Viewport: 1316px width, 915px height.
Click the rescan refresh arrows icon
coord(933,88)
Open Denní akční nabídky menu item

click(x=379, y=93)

EXERCISE DESCRIPTION —
Word for word, extract all the records.

ANSWER BELOW —
Viewport: 1316px width, 915px height.
Click the rescan refresh arrows icon
coord(933,88)
Open Denní akční nabídky menu item

click(x=379, y=93)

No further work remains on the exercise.